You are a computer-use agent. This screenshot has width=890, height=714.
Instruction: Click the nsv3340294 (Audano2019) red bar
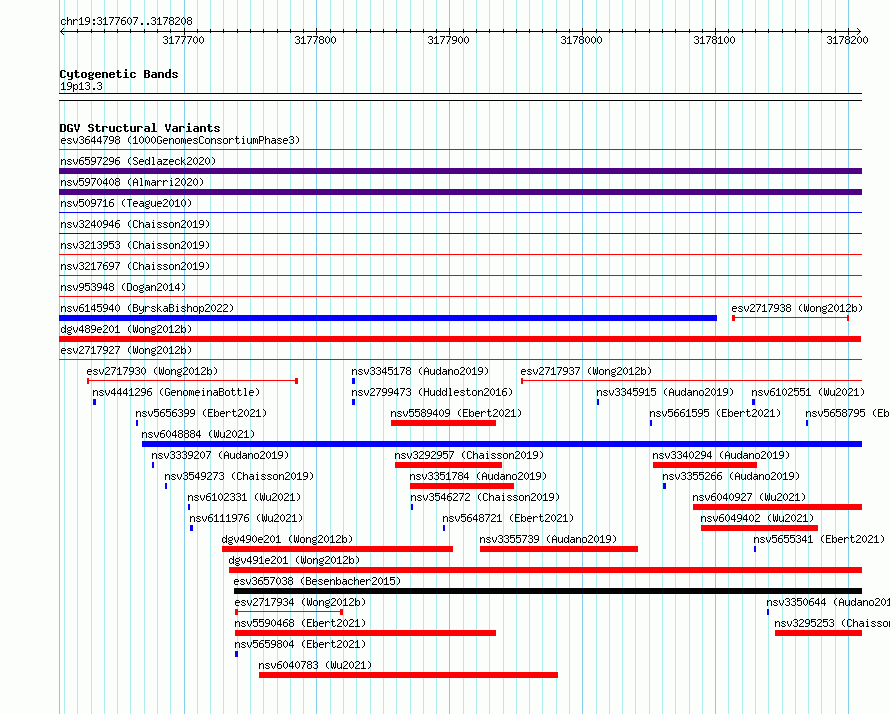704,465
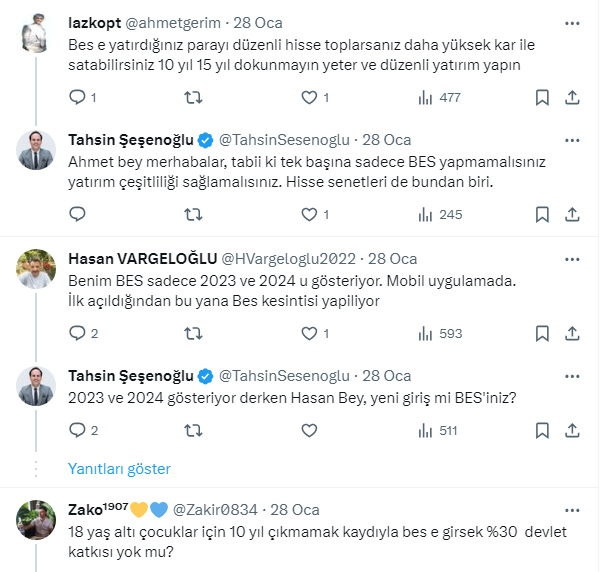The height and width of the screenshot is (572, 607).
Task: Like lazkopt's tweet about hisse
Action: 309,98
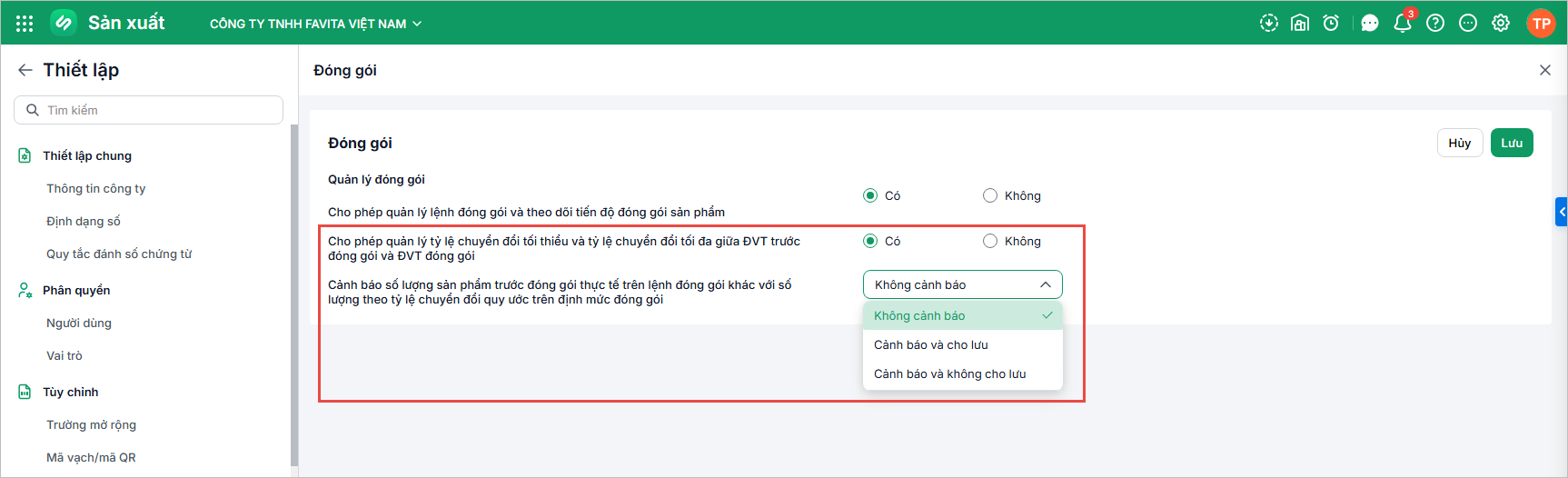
....
**WHAT IS NEEDED**
Word for word, set down the lines from the line with "Instruction: Click the" through the last line of the entries, and nothing else; the pictures stay out.

**RESPONSE**
Instruction: Click the nsv3340294 (Audano2019) red bar
704,465
The height and width of the screenshot is (572, 607).
Task: Like lazkopt's tweet about hisse
Action: 309,98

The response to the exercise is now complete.